Félix, issu d’une ancienne et noble famille romaine, avait été nom­mé au gou­ver­ne­ment de l’Ar­mé­nie. C’é­tait un homme assez habile et qui avait su, par sou­plesse plu­tôt que par talent, se faire bien voir des grands de l’empire. Ne pas déplaire aux puis­sants était sa constante pré­oc­cu­pa­tion, ain­si que le soin de sa for­tune. Une seule chose, tou­te­fois, balan­çait cette pen­sée inté­res­sée dans son cœur, c’é­tait sa ten­dresse pour sa fille, Pau­line. Mais il faut ajou­ter que cette ten­dresse n’au­rait pas été assez forte pour le faire renon­cer à un pro­fit sérieux. 

Et il venait de prou­ver cette inéga­li­té de ses sen­ti­ments un peu avant son départ pour l’Arménie. 

Le mariage de Pauline

En effet, le visage et les ver­tus ado­rables de Pau­line avaient ins­pi­ré un pro­fond amour à un che­va­lier romain, un des plus braves offi­ciers de Decius. Ce che­va­lier se nom­mait Sévère. Il avait l’es­time géné­rale pour la bra­voure et la géné­ro­si­té de son carac­tère, et toutes les jeunes filles romaines rêvaient de ce beau guer­rier.
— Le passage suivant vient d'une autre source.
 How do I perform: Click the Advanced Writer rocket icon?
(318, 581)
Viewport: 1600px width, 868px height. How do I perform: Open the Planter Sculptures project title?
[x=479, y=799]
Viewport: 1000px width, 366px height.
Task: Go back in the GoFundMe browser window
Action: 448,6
Pau­line avait fait comme ses com­pagnes, et bien­tôt le res­pec­tueux atta­che­ment qu’elle sen­tait pour elle dans l’âme de Sévère lui avait mis au cœur, en retour, une vive tendresse. 

Mais Sévère avait peu de for­tune. Aus­si quand il hasar­da sa demande auprès du père de Pau­line, reçut-il un refus très sec. Félix ne vou­lait pas pour gendre de cet offi­cier d’un cer­tain renom sans doute, mais sans guère d’autre bien que son cou­rage. Et pour décou­ra­ger tout à fait Sévère dans ses espé­rances, il deman­da et obtint le gou­ver­ne­ment d’Ar­mé­nie. Il se flat­tait de trou­ver dans cette riche colo­nie un par­ti brillant pour sa fille. Et en effet, à peine arri­vée à Méli­tène, la belle Pau­line se vit recher­chée par Poly­eucte, un des chefs de la noblesse armé­nienne et dont la for­tune était consi­dé­rable. Celui-ci deman­da la jeune fille en mariage. Félix vit sur­tout dans cette union la pos­si­bi­li­té d’as­seoir plus soli­de­ment sa propre situa­tion en Armé­nie, et il accor­da sa fille à Poly­eucte. Entre temps, la nou­velle de la mort de Sévère était par­ve­nue jus­qu’à Méli­tène, et Pau­line, secrè­te­ment, avait gémi sur cette fin de ses pre­miers rêves. Puis, comme le devoir par­lait tou­jours dans son cœur plus haut que la pas­sion, elle s’é­tait effor­cée de ne plus pen­ser qu’à l’é­poux que venait de lui choi­sir son père, de ne plus ché­rir que lui. 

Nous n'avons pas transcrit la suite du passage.